GW’s medical enterprise is working tirelessly to support the health and safety of the District during the pandemic, with staff taking on longer hours and working on research behind the scenes. But the Class of 2020 received word Wednesday that it will not have a Commencement speaker to accompany its virtual ceremony next month.
Here’s the best and worst from this week’s headlines:
GW Hospital medical staff are gearing up to treat more patients diagnosed with COVID-19 as D.C. reaches its peak. Doctors, nurses and technicians are working shifts as long as 12 hours to meet the growing number of patients, while the University is providing some medical workers residence halls rooms to sleep in and self-isolate away from their families.
Meanwhile, researchers in the Milken Institute School of Public Health are working to find ways to support their colleagues on the ground. They are exploring how the pandemic disproportionately impacts low-income communities and where health care workers need to be dispersed to ensure adequate care across the country.
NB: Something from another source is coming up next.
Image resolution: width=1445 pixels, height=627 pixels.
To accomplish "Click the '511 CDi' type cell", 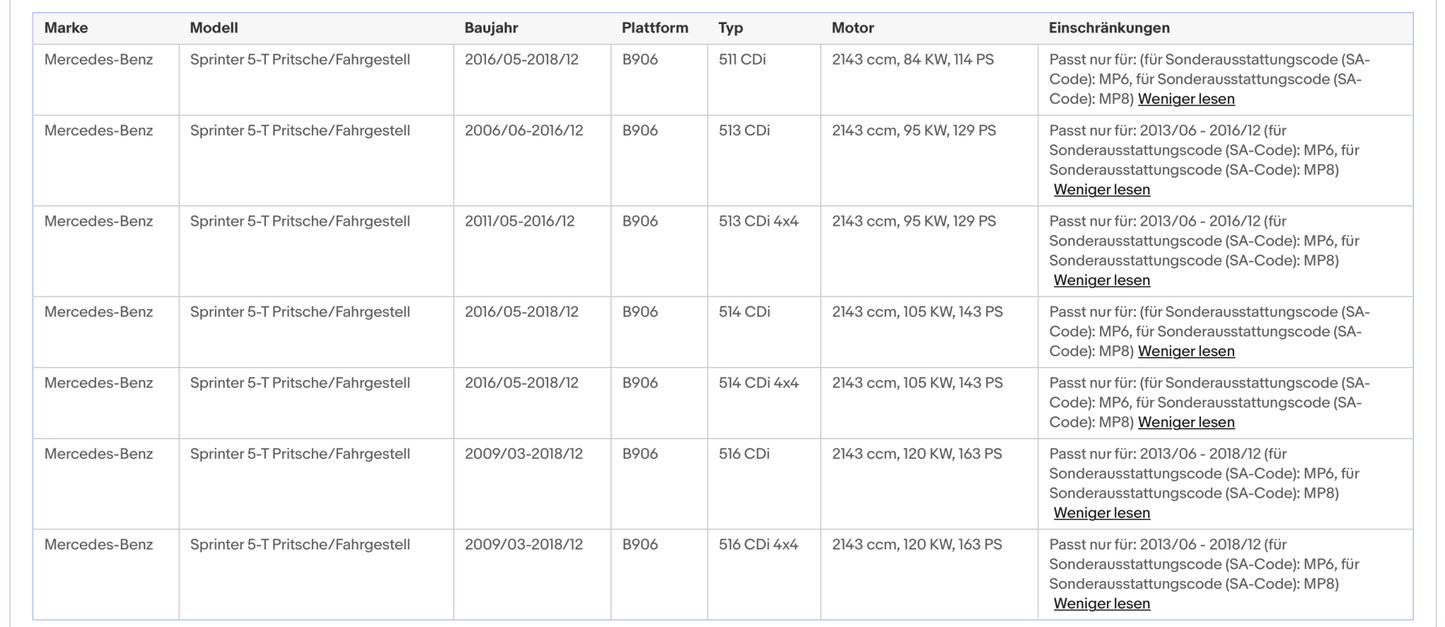I will [744, 60].
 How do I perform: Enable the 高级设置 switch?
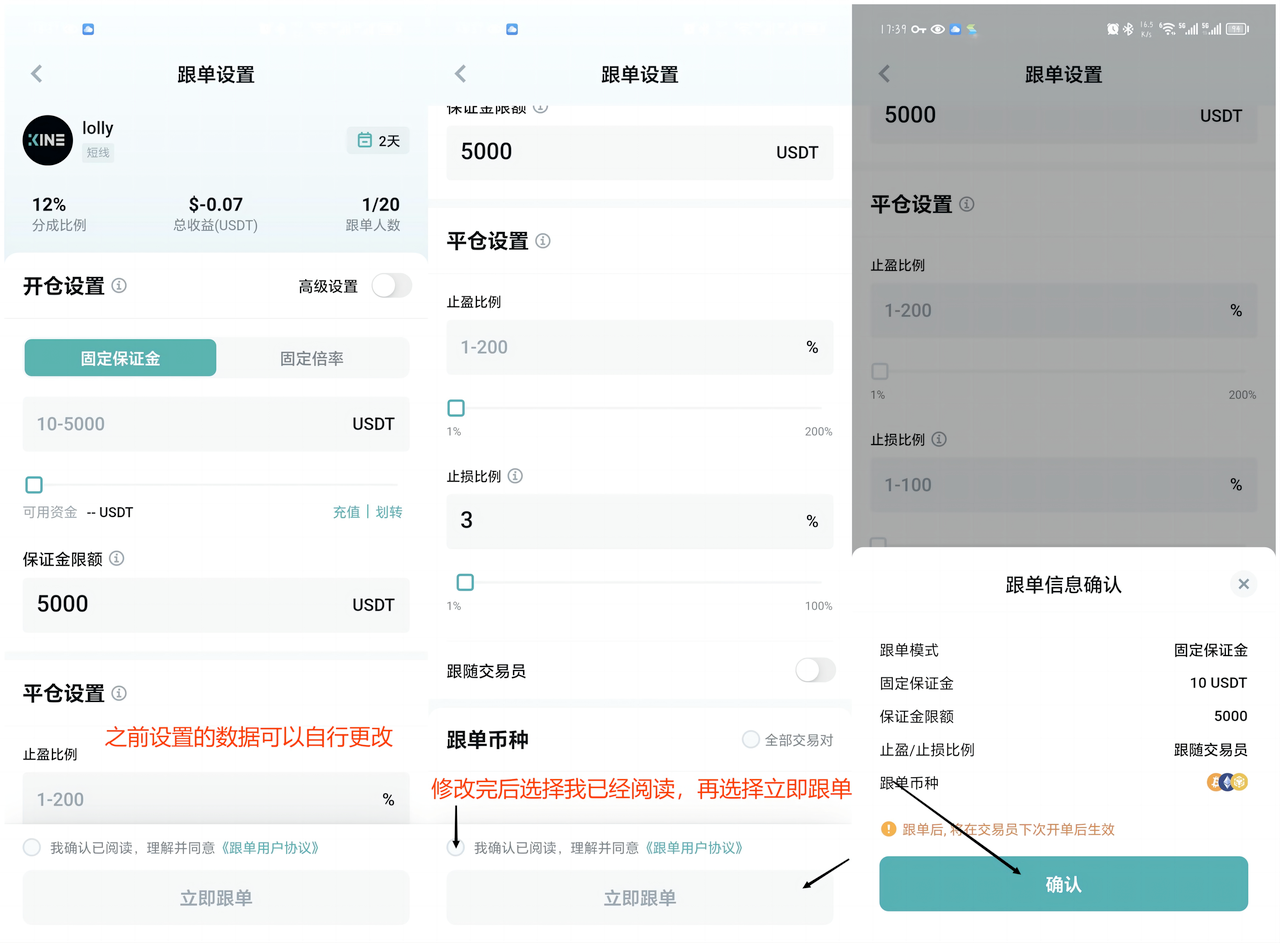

The University is taking an active role in responding to the pandemic, and their hard work should be valued and recognized. Although the pandemic has weighed down the GW community and prompted students to leave, it is comforting to know there are GW workers on the ground who are aiming to keep the community safe.
The University’s closure has weighed heavily on students, especially graduating seniors whose time in Foggy Bottom abruptly came to a premature end. This week brought an added dose of painful news for them: the 2020 Commencement ceremony will not feature a keynote speaker.
Sending students home and moving classes online was obviously the right move. It’s difficult to imagine an alternative that would have been better. But students who might not be able to come back to D.C. for next year’s in-person ceremony deserve some resemblance of a Commencement next month.
The Commencement speaker is a highlight of graduating, with notable figures like former First Lady Michelle Obama and most recently “Today” show host Savannah Guthrie delivering speeches. Officials must ensure the Class of 2020 receive an online Commencement ceremony they will remember for the rest of their lives. The University must try harder to make the online ceremony worthwhile.